§ **DIRECTIVE**
Please put every line below into a Markdown table with two columns, Row and Line, numbering each row and leaving out the blank lines.

§ **PROVIDED ENTRIES**
--------------------
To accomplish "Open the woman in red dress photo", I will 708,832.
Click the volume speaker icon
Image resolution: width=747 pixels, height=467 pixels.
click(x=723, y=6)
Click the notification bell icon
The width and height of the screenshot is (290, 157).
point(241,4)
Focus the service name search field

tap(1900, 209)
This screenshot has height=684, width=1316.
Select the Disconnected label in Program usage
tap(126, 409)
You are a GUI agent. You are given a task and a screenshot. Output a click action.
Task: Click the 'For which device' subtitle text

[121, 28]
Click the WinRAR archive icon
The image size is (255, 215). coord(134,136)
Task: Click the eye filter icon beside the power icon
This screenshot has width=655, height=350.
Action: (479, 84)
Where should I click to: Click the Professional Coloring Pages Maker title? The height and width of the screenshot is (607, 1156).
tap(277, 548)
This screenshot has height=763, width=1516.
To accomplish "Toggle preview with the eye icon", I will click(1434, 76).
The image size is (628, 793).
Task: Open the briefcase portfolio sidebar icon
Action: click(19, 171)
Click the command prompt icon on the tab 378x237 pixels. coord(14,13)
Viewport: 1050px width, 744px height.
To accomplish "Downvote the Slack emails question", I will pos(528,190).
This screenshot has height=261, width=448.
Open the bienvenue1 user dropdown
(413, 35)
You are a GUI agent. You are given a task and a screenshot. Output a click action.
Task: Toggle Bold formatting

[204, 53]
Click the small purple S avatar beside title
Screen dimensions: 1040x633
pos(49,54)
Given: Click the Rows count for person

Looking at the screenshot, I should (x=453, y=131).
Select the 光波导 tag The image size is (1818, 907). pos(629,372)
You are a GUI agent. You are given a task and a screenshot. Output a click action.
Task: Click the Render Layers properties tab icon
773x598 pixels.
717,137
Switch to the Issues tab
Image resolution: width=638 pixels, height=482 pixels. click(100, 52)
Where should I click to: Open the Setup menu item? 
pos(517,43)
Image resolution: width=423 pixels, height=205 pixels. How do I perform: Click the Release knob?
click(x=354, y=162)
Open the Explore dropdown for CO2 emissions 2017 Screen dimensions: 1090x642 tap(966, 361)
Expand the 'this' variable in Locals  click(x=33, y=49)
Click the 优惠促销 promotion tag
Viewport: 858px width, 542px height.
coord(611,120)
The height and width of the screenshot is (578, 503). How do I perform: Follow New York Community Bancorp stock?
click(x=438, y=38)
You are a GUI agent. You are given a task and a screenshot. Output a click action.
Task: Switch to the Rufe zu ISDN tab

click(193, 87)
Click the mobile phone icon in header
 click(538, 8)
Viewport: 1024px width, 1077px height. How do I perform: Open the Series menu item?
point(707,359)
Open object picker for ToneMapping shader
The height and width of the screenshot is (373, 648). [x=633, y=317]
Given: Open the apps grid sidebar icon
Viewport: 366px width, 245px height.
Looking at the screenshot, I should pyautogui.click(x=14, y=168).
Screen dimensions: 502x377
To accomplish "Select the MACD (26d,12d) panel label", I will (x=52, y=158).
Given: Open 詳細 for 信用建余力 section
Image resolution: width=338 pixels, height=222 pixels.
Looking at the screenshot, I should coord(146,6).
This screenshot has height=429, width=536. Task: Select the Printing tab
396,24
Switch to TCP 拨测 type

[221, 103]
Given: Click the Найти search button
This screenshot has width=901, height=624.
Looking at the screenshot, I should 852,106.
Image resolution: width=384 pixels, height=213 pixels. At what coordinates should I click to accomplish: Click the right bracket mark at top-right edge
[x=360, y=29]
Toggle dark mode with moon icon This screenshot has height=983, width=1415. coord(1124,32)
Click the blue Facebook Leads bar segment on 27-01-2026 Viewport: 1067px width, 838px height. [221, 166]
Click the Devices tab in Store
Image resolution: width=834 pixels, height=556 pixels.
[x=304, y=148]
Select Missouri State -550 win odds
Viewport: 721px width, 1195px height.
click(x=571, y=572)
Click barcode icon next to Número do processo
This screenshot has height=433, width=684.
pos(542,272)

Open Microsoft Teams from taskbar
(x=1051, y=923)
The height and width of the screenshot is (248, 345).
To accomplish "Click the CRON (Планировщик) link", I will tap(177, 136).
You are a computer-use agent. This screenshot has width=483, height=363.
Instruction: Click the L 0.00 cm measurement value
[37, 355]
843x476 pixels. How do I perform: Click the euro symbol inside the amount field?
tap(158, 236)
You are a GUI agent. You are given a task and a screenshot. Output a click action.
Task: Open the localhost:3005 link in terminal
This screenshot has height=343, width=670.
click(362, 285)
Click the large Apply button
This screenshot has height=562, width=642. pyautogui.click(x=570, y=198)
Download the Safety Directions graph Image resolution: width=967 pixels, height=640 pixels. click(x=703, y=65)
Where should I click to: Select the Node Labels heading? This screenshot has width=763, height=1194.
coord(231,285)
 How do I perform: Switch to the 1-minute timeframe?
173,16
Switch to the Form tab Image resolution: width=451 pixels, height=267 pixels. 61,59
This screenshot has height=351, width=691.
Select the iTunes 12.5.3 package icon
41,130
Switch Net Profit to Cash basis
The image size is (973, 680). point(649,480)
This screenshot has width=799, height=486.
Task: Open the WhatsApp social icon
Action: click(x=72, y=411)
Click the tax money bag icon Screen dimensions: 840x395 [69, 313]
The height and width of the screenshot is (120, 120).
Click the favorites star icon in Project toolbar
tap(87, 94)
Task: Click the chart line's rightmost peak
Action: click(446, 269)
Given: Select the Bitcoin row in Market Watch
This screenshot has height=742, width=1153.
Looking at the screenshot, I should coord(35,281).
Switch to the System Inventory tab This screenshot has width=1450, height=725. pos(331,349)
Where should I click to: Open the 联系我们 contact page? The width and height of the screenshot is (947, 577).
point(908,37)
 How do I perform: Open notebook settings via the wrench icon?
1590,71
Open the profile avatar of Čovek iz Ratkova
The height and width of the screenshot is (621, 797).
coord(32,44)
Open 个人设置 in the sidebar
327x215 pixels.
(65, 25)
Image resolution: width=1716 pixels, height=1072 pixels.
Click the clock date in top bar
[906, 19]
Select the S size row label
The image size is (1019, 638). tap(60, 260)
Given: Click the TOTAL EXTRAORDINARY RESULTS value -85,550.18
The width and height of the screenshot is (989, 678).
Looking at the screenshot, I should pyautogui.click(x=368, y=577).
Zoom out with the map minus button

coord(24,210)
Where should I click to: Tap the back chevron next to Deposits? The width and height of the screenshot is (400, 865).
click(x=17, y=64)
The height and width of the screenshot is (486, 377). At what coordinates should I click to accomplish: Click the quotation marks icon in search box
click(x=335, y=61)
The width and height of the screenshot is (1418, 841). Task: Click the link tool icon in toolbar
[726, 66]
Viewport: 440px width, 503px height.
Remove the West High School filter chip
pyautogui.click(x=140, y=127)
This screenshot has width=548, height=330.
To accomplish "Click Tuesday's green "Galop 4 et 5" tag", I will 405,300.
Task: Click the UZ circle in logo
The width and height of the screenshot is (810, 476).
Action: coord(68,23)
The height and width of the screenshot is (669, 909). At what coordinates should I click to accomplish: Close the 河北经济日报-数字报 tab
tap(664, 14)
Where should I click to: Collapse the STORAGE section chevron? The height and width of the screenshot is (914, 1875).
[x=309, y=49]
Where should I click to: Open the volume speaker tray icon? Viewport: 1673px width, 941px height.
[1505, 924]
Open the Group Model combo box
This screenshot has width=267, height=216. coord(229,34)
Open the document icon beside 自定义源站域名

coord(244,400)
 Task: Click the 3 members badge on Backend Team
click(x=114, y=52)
--------------------
§ **THE ANSWER**
| Row | Line |
|---|---|
| 1 | To accomplish "Open the woman in red dress photo", I will 708,832. |
| 2 | Click the volume speaker icon |
| 3 | Image resolution: width=747 pixels, height=467 pixels. |
| 4 | click(x=723, y=6) |
| 5 | Click the notification bell icon |
| 6 | The width and height of the screenshot is (290, 157). |
| 7 | point(241,4) |
| 8 | Focus the service name search field |
| 9 | tap(1900, 209) |
| 10 | This screenshot has height=684, width=1316. |
| 11 | Select the Disconnected label in Program usage |
| 12 | tap(126, 409) |
| 13 | You are a GUI agent. You are given a task and a screenshot. Output a click action. |
| 14 | Task: Click the 'For which device' subtitle text |
| 15 | [121, 28] |
| 16 | Click the WinRAR archive icon |
| 17 | The image size is (255, 215). coord(134,136) |
| 18 | Task: Click the eye filter icon beside the power icon |
| 19 | This screenshot has width=655, height=350. |
| 20 | Action: (479, 84) |
| 21 | Where should I click to: Click the Professional Coloring Pages Maker title? The height and width of the screenshot is (607, 1156). |
| 22 | tap(277, 548) |
| 23 | This screenshot has height=763, width=1516. |
| 24 | To accomplish "Toggle preview with the eye icon", I will click(1434, 76). |
| 25 | The image size is (628, 793). |
| 26 | Task: Open the briefcase portfolio sidebar icon |
| 27 | Action: click(19, 171) |
| 28 | Click the command prompt icon on the tab 378x237 pixels. coord(14,13) |
| 29 | Viewport: 1050px width, 744px height. |
| 30 | To accomplish "Downvote the Slack emails question", I will pos(528,190). |
| 31 | This screenshot has height=261, width=448. |
| 32 | Open the bienvenue1 user dropdown |
| 33 | (413, 35) |
| 34 | You are a GUI agent. You are given a task and a screenshot. Output a click action. |
| 35 | Task: Toggle Bold formatting |
| 36 | [204, 53] |
| 37 | Click the small purple S avatar beside title |
| 38 | Screen dimensions: 1040x633 |
| 39 | pos(49,54) |
| 40 | Given: Click the Rows count for person |
| 41 | Looking at the screenshot, I should (x=453, y=131). |
| 42 | Select the 光波导 tag The image size is (1818, 907). pos(629,372) |
| 43 | You are a GUI agent. You are given a task and a screenshot. Output a click action. |
| 44 | Task: Click the Render Layers properties tab icon |
| 45 | 773x598 pixels. |
| 46 | 717,137 |
| 47 | Switch to the Issues tab |
| 48 | Image resolution: width=638 pixels, height=482 pixels. click(100, 52) |
| 49 | Where should I click to: Open the Setup menu item?  |
| 50 | pos(517,43) |
| 51 | Image resolution: width=423 pixels, height=205 pixels. How do I perform: Click the Release knob? |
| 52 | click(x=354, y=162) |
| 53 | Open the Explore dropdown for CO2 emissions 2017 Screen dimensions: 1090x642 tap(966, 361) |
| 54 | Expand the 'this' variable in Locals  click(x=33, y=49) |
| 55 | Click the 优惠促销 promotion tag |
| 56 | Viewport: 858px width, 542px height. |
| 57 | coord(611,120) |
| 58 | The height and width of the screenshot is (578, 503). How do I perform: Follow New York Community Bancorp stock? |
| 59 | click(x=438, y=38) |
| 60 | You are a GUI agent. You are given a task and a screenshot. Output a click action. |
| 61 | Task: Switch to the Rufe zu ISDN tab |
| 62 | click(193, 87) |
| 63 | Click the mobile phone icon in header |
| 64 |  click(538, 8) |
| 65 | Viewport: 1024px width, 1077px height. How do I perform: Open the Series menu item? |
| 66 | point(707,359) |
| 67 | Open object picker for ToneMapping shader |
| 68 | The height and width of the screenshot is (373, 648). [x=633, y=317] |
| 69 | Given: Open the apps grid sidebar icon |
| 70 | Viewport: 366px width, 245px height. |
| 71 | Looking at the screenshot, I should pyautogui.click(x=14, y=168). |
| 72 | Screen dimensions: 502x377 |
| 73 | To accomplish "Select the MACD (26d,12d) panel label", I will (x=52, y=158). |
| 74 | Given: Open 詳細 for 信用建余力 section |
| 75 | Image resolution: width=338 pixels, height=222 pixels. |
| 76 | Looking at the screenshot, I should coord(146,6). |
| 77 | This screenshot has height=429, width=536. Task: Select the Printing tab |
| 78 | 396,24 |
| 79 | Switch to TCP 拨测 type |
| 80 | [221, 103] |
| 81 | Given: Click the Найти search button |
| 82 | This screenshot has width=901, height=624. |
| 83 | Looking at the screenshot, I should 852,106. |
| 84 | Image resolution: width=384 pixels, height=213 pixels. At what coordinates should I click to accomplish: Click the right bracket mark at top-right edge |
| 85 | [x=360, y=29] |
| 86 | Toggle dark mode with moon icon This screenshot has height=983, width=1415. coord(1124,32) |
| 87 | Click the blue Facebook Leads bar segment on 27-01-2026 Viewport: 1067px width, 838px height. [221, 166] |
| 88 | Click the Devices tab in Store |
| 89 | Image resolution: width=834 pixels, height=556 pixels. |
| 90 | [x=304, y=148] |
| 91 | Select Missouri State -550 win odds |
| 92 | Viewport: 721px width, 1195px height. |
| 93 | click(x=571, y=572) |
| 94 | Click barcode icon next to Número do processo |
| 95 | This screenshot has height=433, width=684. |
| 96 | pos(542,272) |
| 97 | Open Microsoft Teams from taskbar |
| 98 | (x=1051, y=923) |
| 99 | The height and width of the screenshot is (248, 345). |
| 100 | To accomplish "Click the CRON (Планировщик) link", I will tap(177, 136). |
| 101 | You are a computer-use agent. This screenshot has width=483, height=363. |
| 102 | Instruction: Click the L 0.00 cm measurement value |
| 103 | [37, 355] |
| 104 | 843x476 pixels. How do I perform: Click the euro symbol inside the amount field? |
| 105 | tap(158, 236) |
| 106 | You are a GUI agent. You are given a task and a screenshot. Output a click action. |
| 107 | Task: Open the localhost:3005 link in terminal |
| 108 | This screenshot has height=343, width=670. |
| 109 | click(362, 285) |
| 110 | Click the large Apply button |
| 111 | This screenshot has height=562, width=642. pyautogui.click(x=570, y=198) |
| 112 | Download the Safety Directions graph Image resolution: width=967 pixels, height=640 pixels. click(x=703, y=65) |
| 113 | Where should I click to: Select the Node Labels heading? This screenshot has width=763, height=1194. |
| 114 | coord(231,285) |
| 115 |  How do I perform: Switch to the 1-minute timeframe? |
| 116 | 173,16 |
| 117 | Switch to the Form tab Image resolution: width=451 pixels, height=267 pixels. 61,59 |
| 118 | This screenshot has height=351, width=691. |
| 119 | Select the iTunes 12.5.3 package icon |
| 120 | 41,130 |
| 121 | Switch Net Profit to Cash basis |
| 122 | The image size is (973, 680). point(649,480) |
| 123 | This screenshot has width=799, height=486. |
| 124 | Task: Open the WhatsApp social icon |
| 125 | Action: click(x=72, y=411) |
| 126 | Click the tax money bag icon Screen dimensions: 840x395 [69, 313] |
| 127 | The height and width of the screenshot is (120, 120). |
| 128 | Click the favorites star icon in Project toolbar |
| 129 | tap(87, 94) |
| 130 | Task: Click the chart line's rightmost peak |
| 131 | Action: click(446, 269) |
| 132 | Given: Select the Bitcoin row in Market Watch |
| 133 | This screenshot has height=742, width=1153. |
| 134 | Looking at the screenshot, I should coord(35,281). |
| 135 | Switch to the System Inventory tab This screenshot has width=1450, height=725. pos(331,349) |
| 136 | Where should I click to: Open the 联系我们 contact page? The width and height of the screenshot is (947, 577). |
| 137 | point(908,37) |
| 138 |  How do I perform: Open notebook settings via the wrench icon? |
| 139 | 1590,71 |
| 140 | Open the profile avatar of Čovek iz Ratkova |
| 141 | The height and width of the screenshot is (621, 797). |
| 142 | coord(32,44) |
| 143 | Open 个人设置 in the sidebar |
| 144 | 327x215 pixels. |
| 145 | (65, 25) |
| 146 | Image resolution: width=1716 pixels, height=1072 pixels. |
| 147 | Click the clock date in top bar |
| 148 | [906, 19] |
| 149 | Select the S size row label |
| 150 | The image size is (1019, 638). tap(60, 260) |
| 151 | Given: Click the TOTAL EXTRAORDINARY RESULTS value -85,550.18 |
| 152 | The width and height of the screenshot is (989, 678). |
| 153 | Looking at the screenshot, I should pyautogui.click(x=368, y=577). |
| 154 | Zoom out with the map minus button |
| 155 | coord(24,210) |
| 156 | Where should I click to: Tap the back chevron next to Deposits? The width and height of the screenshot is (400, 865). |
| 157 | click(x=17, y=64) |
| 158 | The height and width of the screenshot is (486, 377). At what coordinates should I click to accomplish: Click the quotation marks icon in search box |
| 159 | click(x=335, y=61) |
| 160 | The width and height of the screenshot is (1418, 841). Task: Click the link tool icon in toolbar |
| 161 | [726, 66] |
| 162 | Viewport: 440px width, 503px height. |
| 163 | Remove the West High School filter chip |
| 164 | pyautogui.click(x=140, y=127) |
| 165 | This screenshot has width=548, height=330. |
| 166 | To accomplish "Click Tuesday's green "Galop 4 et 5" tag", I will 405,300. |
| 167 | Task: Click the UZ circle in logo |
| 168 | The width and height of the screenshot is (810, 476). |
| 169 | Action: coord(68,23) |
| 170 | The height and width of the screenshot is (669, 909). At what coordinates should I click to accomplish: Close the 河北经济日报-数字报 tab |
| 171 | tap(664, 14) |
| 172 | Where should I click to: Collapse the STORAGE section chevron? The height and width of the screenshot is (914, 1875). |
| 173 | [x=309, y=49] |
| 174 | Where should I click to: Open the volume speaker tray icon? Viewport: 1673px width, 941px height. |
| 175 | [1505, 924] |
| 176 | Open the Group Model combo box |
| 177 | This screenshot has width=267, height=216. coord(229,34) |
| 178 | Open the document icon beside 自定义源站域名 |
| 179 | coord(244,400) |
| 180 |  Task: Click the 3 members badge on Backend Team |
| 181 | click(x=114, y=52) |